I don’t have time to assess physical changes to the college, but I imagine Chicago’s building spree exceeds what you’ll see almost anywhere else for their non-STEM plant in the past 15 years. They’ve built 3 new dorms (Max, South, and North), built a brand new gym, built an arts center, are building a major conference space, will see and assist with the installation of a major Presidential Library blocks from campus, and much more.
Yes, other colleges are expanding, and yes, other colleges have experienced quantifiable changes. Moreover, cultural shifts occur at schools all the time, for reasons sometimes unrelated to admin decisions.
Has any other school seen the types of changes I’ve outlined above, though, in such a short period of time?
Finally @HydeSnark said that, in 30 years, Chicago won’t be Princeton or Stanford. That’s hardly my concern. Here’s something that worries me about Chicago, and it’s perhaps the most telling change.
In 1928, Chicago’s endowment was #2 in the nation (behind only Harvard).
In 1958, Chicago’s endowment was #3 in the nation (behind only Harvard and Yale).
In 1998, Chicago’s endowment was #16 in the nation, and less than one third the endowment size of Harvard, Yale, and Stanford.
In 2013, Chicago’s endowment was #16 in the nation, and less than one fifth the size of Harvard’s endowment.
No university in modern history has started off so wealthy and lost so much ground over the period of half a century. The story of the University of Chicago, then, in some ways, is the story of mismanagement.
(Sources: https://magazine.uchicago.edu/9904/html/curriculum.htm and https://nces.ed.gov/fastfacts/display.asp?id=73)
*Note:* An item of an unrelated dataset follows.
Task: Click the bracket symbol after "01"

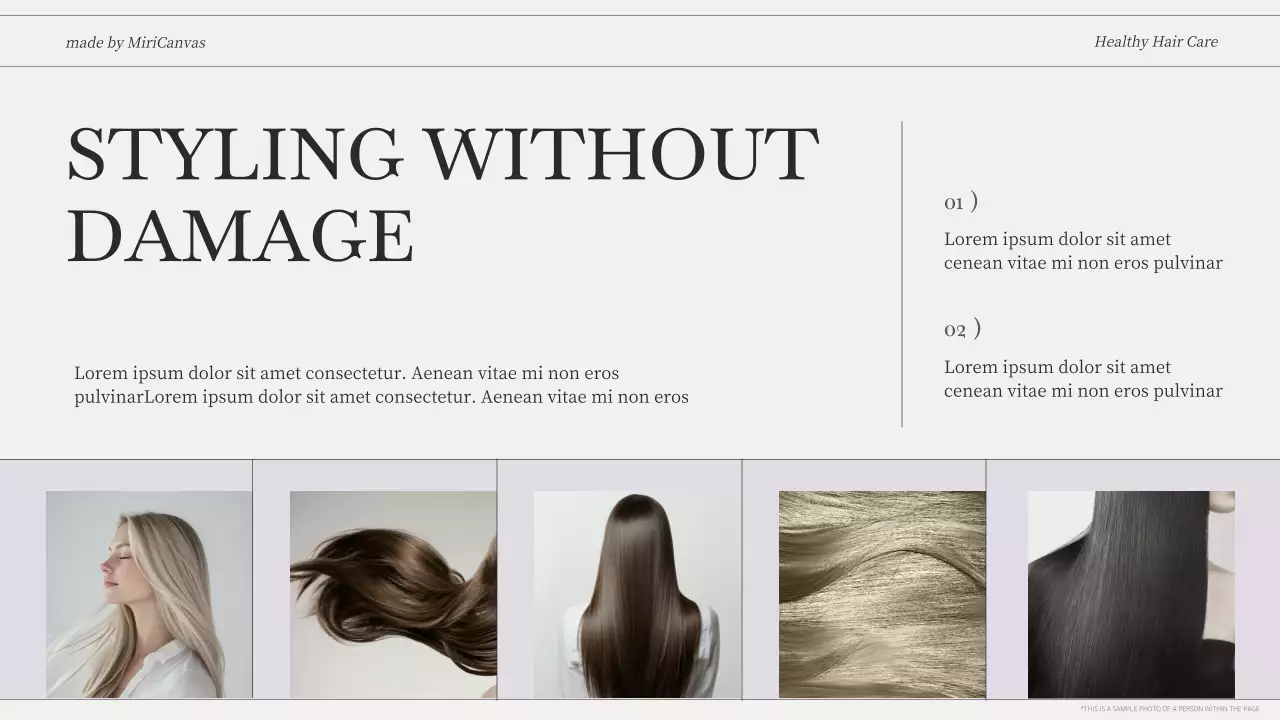Action: pos(974,200)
So, @HydeSnark I say, there’s hardly a worry that Chicago will be Princeton or Stanford in 30 years. To the contrary, a very real concern is: Chicago in 30 years could be like Michigan or Wisconsin now - universities that were once bona fide preeminent institutions, who now are “merely” very good universities - noticeably behind the very first rank.
To sum, I don’t think I have a problem with the bulk of the changes - the pace is startling, but the changes are probably good. I wouldn’t really have a problem with Chicago’s college resembling Stanford or Harvard, either - people exaggerate the importance of a College’s specific culture for the climate of a large research institution. If Chicago’s college resembles Stanford’s or Harvard’s in 30 years, that probably means the College is lucrative and healthy - that’s the most important part for a college in a research uni. My worry, however, is that the school will continue losing more ground - ground it’s been losing for 50 years.
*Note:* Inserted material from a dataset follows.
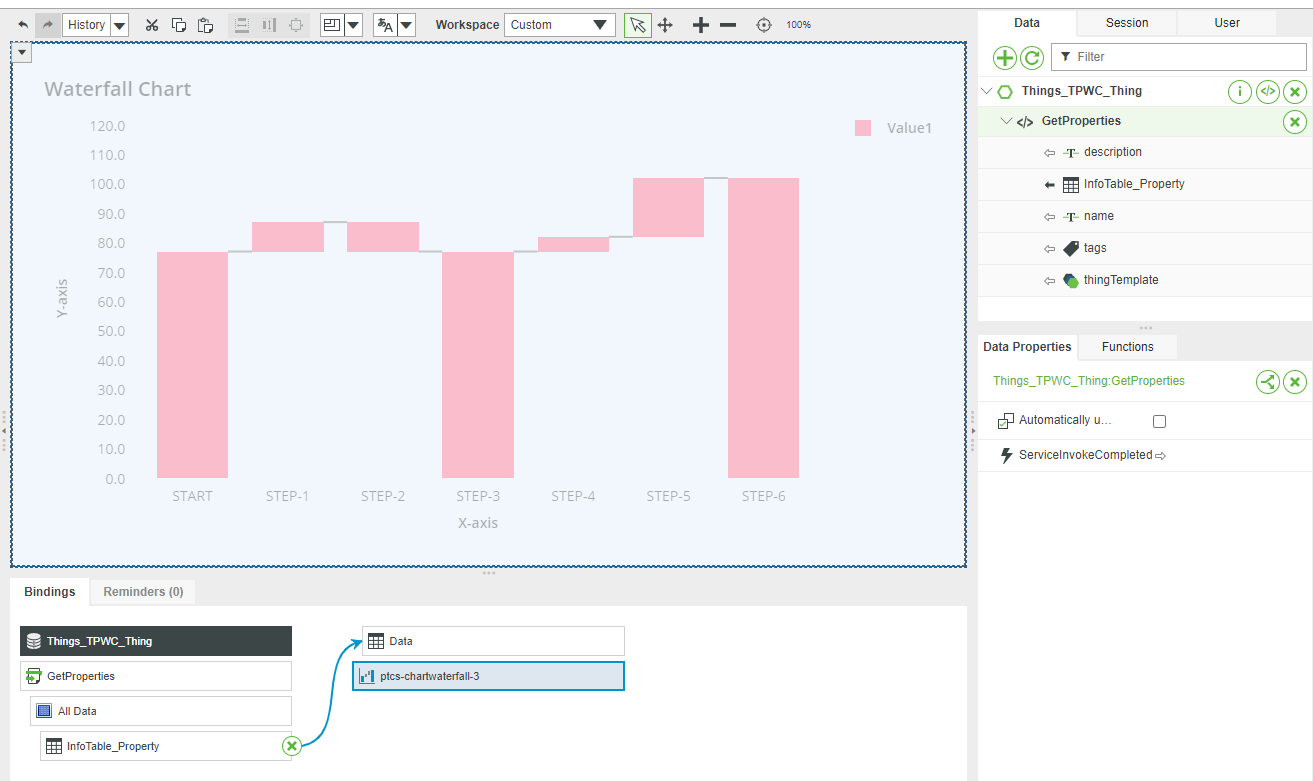
Task: Click the pink Value1 legend swatch
Action: point(862,128)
@Cue7 , I certainly didn’t mean to deny that Chicago has changed faster and harder over the past 20 years than any other comparable university undergraduate program. I would note, however, that some of its peers had pretty significant changes, too, if you go back 50 years or so. Women, Jews . . . .
Re endowment: I am not certain what you mean by mismanagement. As of the late 70s, no one’s endowment was that impressive by today’s standards (except, maybe, for the University of Texas, which had a great deal of oil). Endowments, including Chicago’s, had wonderful investment performance beginning in the 1980s. I think the Chicago endowment fell behind so much in the 80s and 90s because of the neat-collapse of the College in the early 50s, a time when its peers were positively booming. All those people who weren’t graduating from Chicago in the 50s and 60s weren’t donating their Reagan/Clinton era wealth in the 80s and 90s, and the people who did graduate then often felt ambivalent about their alma mater and had poor giving performance.